Complaints by Utah Power & Light Co. have prompted government investigators to suggest that Congress review a policy that could help public power systems take away customers from investor-owned UP&L.
At issue is the practice by the Western Area Power Administration to build power lines with more capacity than it needs to distribute hydroelectric power from federal dams - and to allow the excess to be used by public power systems to expand their markets.The General Accounting Office said it generally finds nothing illegal about the practice, according to a report to Rep. George Miller, D-Calif., chairman of the House Interior Subcommittee on Water and Power Resources. The report, finished in December, was just recently made public.
The GAO suggested that Congress may still want to review the matter to ensure it approves of the policy's results.
The report was prompted by complaints from UP&L and others about a proposed $34.8 million WAPA transmission line between generating stations at Craig, Colo., and Bonanza, Uintah County, Utah.
UP&L has sued to stop WAPA from building it, contending it would have much excess capacity. The federally subsidized line could allow exchange agreements between public power agencies enabling their expansion into areas served by UP&L.
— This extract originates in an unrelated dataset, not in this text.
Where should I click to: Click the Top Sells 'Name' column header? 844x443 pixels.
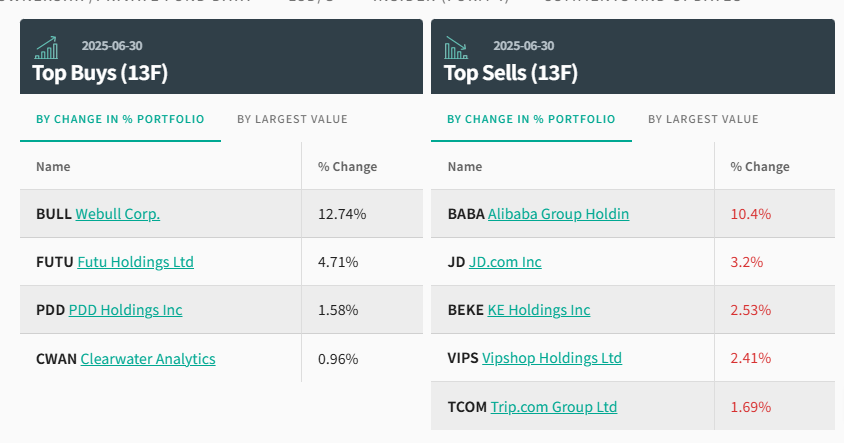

The GAO would not express an opinion about whether the Bonanza/Craig line is legal because of pending lawsuits. But it said it found nothing illegal in 26 other similar line construction projects by WAPA.
Lloyd Greiner, WAPA's Salt Lake area manager, said WAPA's authority to build the line was upheld in federal district court recently. He said the primary purpose of the line was to enhance service reliability for federal power contracts with Utah customers. At present, only a single line is available from western Colorado into northeast Utah.
Greiner said UP&L was involved in the initial planning of the line and was familiar with the technical aspects of the project from the beginning. He said the intent of the line is not to serve new customers. He said the extra capacity is intended to serve future growth in the area.
Alene Bentley, Utah Associated Municipal Power Systems spokeswoman, said the excess capacity will eventually be used by member cities and co-ops to meet new growth in existing markets. UAMPS and two Colorado-based groups are participating in funding the line's construction.
The GAO report also confirmed some of UP&L's fears, saying, "Representatives of two other utilities confirmed that they are, in fact, participating in Craig/Bonanza to gain access to new markets.
"These public utilities are in a surplus generating position and they see Craig/Bonanza as a transmission path to obtain sales to Utah and California.
"UP&L may also be concerned that the line would permit power from Colorado to flow through Utah to the 500 kilovolt line in western Utah and on to California. As a result, UP&L could lose potential markets elsewhere."
The report said WAPA justifies building such power lines to increase the reliability of its delivery of federally generated power to public power agencies.
It said extra capacity often results, which helps accommodate unplanned electricity flow and can compensate for unexpected loss of a line or other system failures.
The report said WAPA also says some line construction projects would not be cost-effective without the added revenues coming from selling the use of excess capacity to public power companies, and sharing construction costs with them.
For example, WAPA officials estimated revenues from use of excess capacity on the Craig/Bonanza line to exceed $5 million a year. The report also said Craig/Bonanza's total cost was estimated at $34.8 million, with WAPA estimated to pay up to $22.6 million and the rest paid by other power agencies.